The duration of the complete treatment was 18 weeks, with three single doses in 6-week intervals administration.
Data collection
The safety and tolerability of the procedure were assessed by collection of adverse events, according to the Common Terminology Criteria for Adverse Events (CTCAE) [21] including physical examination results and daily laboratory assessments (chemistry and hematology).
Statistical analysis
This is a pilot study. Only descriptive statistics are provided.
Results
We assessed four different single-port access devices that we have employed for explorative laparoscopies. First we tested the GelPOINT Access Platform (Applied Medical Co., Milan, Italy): this system was found to be safe for preventing leakage of the toxic aerosol and sufficiently large to manipulate the ileum but the large internal ring’s diameter made its placement sometimes difficult in presence of bowel adhesions. In a second step we tested the TriPort device (Olympus Medical, Tokyo, Japan). This device was also found to be able to ensure perfect tightness of the abdomen. The internal ring diameter fitted well in patients with peritoneal adhesions, but the system did not allow complete exposition of the peritoneal surfaces, and the optimal positioning of the instruments (the camera and the nebulizer) for the PIPAC procedure was difficult. In a third step we tested the QuadPort+ device (Olympus Medical, Tokyo, Japan). The QuadPort+ device has two 5 mm ports, as well as 10 mm, 12 mm and 15 mm instrument ports. This system in our experience, delivered the best combined results for this particular use (PIPAC procedure): easy handling, tightness of the system, adequate size of the internal ring, excellent exposition of the peritoneal surfaces and optimal positioning of the instruments. Thus, we selected the QuadPort+ device for our PIPAC program.

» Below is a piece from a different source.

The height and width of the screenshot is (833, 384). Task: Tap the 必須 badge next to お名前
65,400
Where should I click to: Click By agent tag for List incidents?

Between June and November 2015, 17 patients with peritoneal metastasis were admitted for PIPAC therapy at our institution. PIPAC cycles were scheduled at 6-weeks interval. Patients’ characteristics are presented in Table 1. Most patients had advanced peritoneal metastasis with a mean PCI of 21 (range 12–35). All patients had previous surgery, measured by Prior Surgical Score (PSS) [22] described by Sugarbaker: PSS 0: 0 patient; PSS 1: 4 patients; PSS 2: 11 patients; PSS 3: 2 patients. No patient had previous cytoreductive surgery and HIPEC. The most frequent tumor was ovarian cancer, followed by gastric cancer, colorectal cancer and malignant peritoneal mesothelioma.
Table 1:
Patients’ features.
| Age, years | 58 (range: 24–72) |
| ECOG score 1st PIPACa | 0=5 pts; 1=8 pts; 2=4 pts |
| PSSb | PSS 0: 0 pts |
| PSS 1: 4 pts | |
| PSS 2: 11 pts | |
| PSS 3: 2 pts (none had CRS+HIPEC) | |
| Number of PIPAC performed | 1 PIPAC : 9 pts |
| 2 PIPAC : 4 pts | |
| 3 PIPAC : 4 pts | |
| PCI (median) | 21 ( range: 12–35) |
| Primary disease | Ovarian cancer: 6 pts |
| Gastric cancer: 5 pts | |
| Colorectal cancer: 4 pts | |
| Peritoneal mesothelioma: 2 pts |
PIPAC, Pressurized IntraPeritoneal Aerosol Chemotherapy.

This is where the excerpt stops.